Envoys are people that are found
widely in organisations that have the role of telling people or providing people with
downsizing decisions. Usually that involves
delivering bad news and telling people
they’ve been made redundant or are likely to be made redundant.
Although that’s not always the case. But it’s not just a one-off thing. It’s an ongoing relationship quite often for a period of weeks. So there is that initial message
that’s delivered and then beyond that, you have the idea that they carry on
in terms of providing counselling, offering advice,
providing information and so on. Dealing with a human side of letting
people go seems a pretty thankless task. It’s hard work and emotionally draining. The only reward you’re likely to get
for not completely messing it up is the likelihood of being asked
to do it again further down the line. So how do employers recognise a really
difficult job managers have to do in these situations? They can start by supporting the
development of soft management skills and by acknowledging that often,
the way you do things is as important as what you’re doing. And that means that sometimes
emotional intelligence comes first.

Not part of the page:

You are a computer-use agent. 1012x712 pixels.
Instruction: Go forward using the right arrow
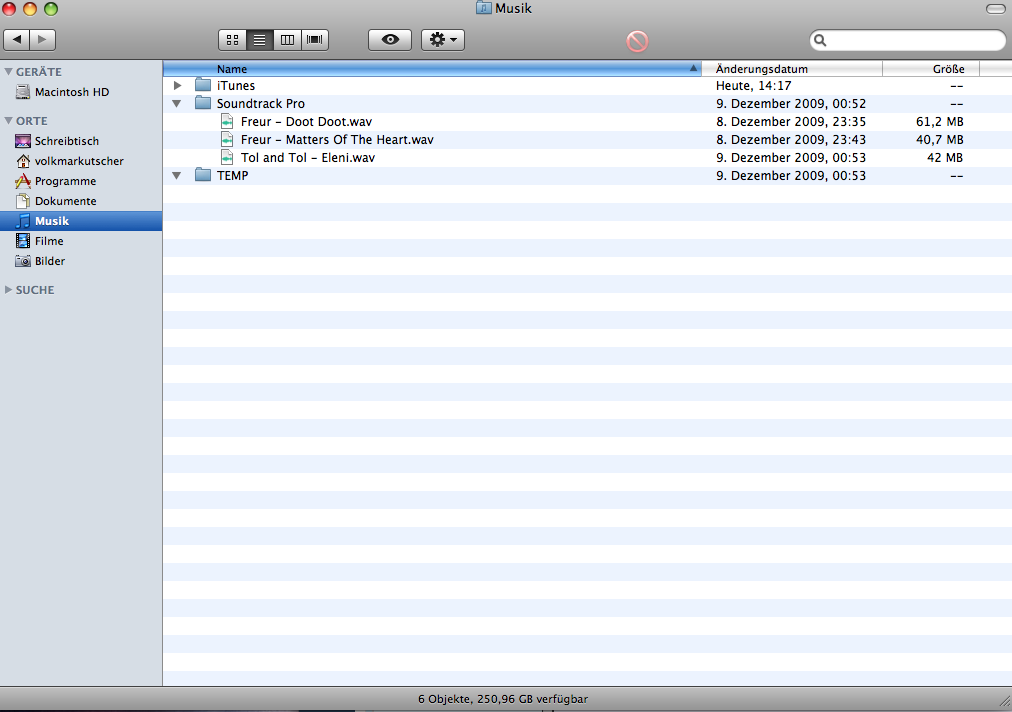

It’s a question of emphasis and saying, “Hang on,
in these redundancy situations, managing the emotions of everyone
involved is going to be a priority.” There’s a film that people refer to
called Up In The Air that stars George Clooney
and in that, his sole role is to go round telling
people that they’ve been made redundant, that’s his job. But I didn’t come across
anybody like that. In my own research,
they were all just standard managers, standard HR people who undertook
this role when it was necessary. And usually when they took it up,
it was because they felt they ought to because they were dealing with
their staff. So they thought they had
a moral responsibility to deliver that sort of news
to their staff. Having to leave your job, a job that may have given you
a sense of identity as well as friendship and pride
and not to mention a pay packet, can be devastating. And everyone deserves to be treated
with respect and dignity, no matter whether they’ve been working
for you for two years or 20 years. So what’s ACAS’s advice to employers? In one word, psychology. Try and look a little at
what’s going on beneath the surface. Not just during difficult times. How are people interacting?

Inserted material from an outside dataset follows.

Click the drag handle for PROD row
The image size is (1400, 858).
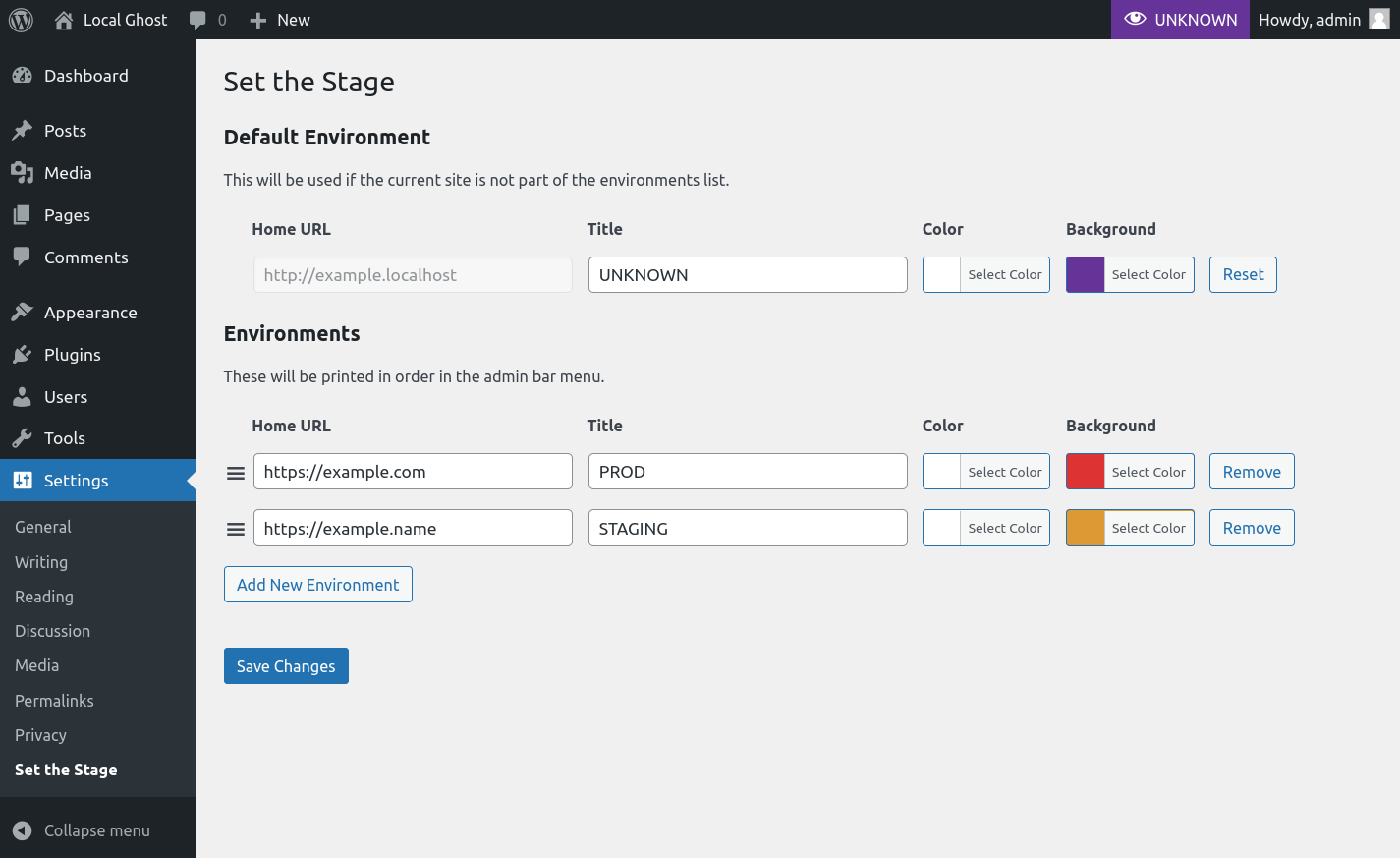pyautogui.click(x=236, y=473)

What’s making them really tick? And look at the competencies
you have for line managers, maybe increase the weight
given to so-called soft skills. Tough times may produce tough leaders, but for organisations
to thrive in the future, they also need
a great deal of sensitivity. We should care because we need to think
about the psychological pressures that people experience in organisations. We should care because the envoys
are an important group of people in terms of how the victims,
as we tend to refer them, leave organisations
as a consequence of downsizing. We should care because the envoys
themselves are under a lot of pressure and often that pressure lasts for
a considerable amount of time. So we need to think about
their well-being. But in a more business
and practical sense, we need to care because it’s about the future of
the organisation as it stands once it’s gone through
a change process. Particularly if it’s been
a downsizing change. That it’s well placed,
that the people in it are fully engaged and feel that
they have been treated well. so that you’ve got
that level of engagement and you’ve got that sense of
a positive feeling of moving forwards. And that hopefully that will deliver
the sort of performance that any organisation,
whether public sector or private sector, will need to meet the challenges of
probably the next decade I would think.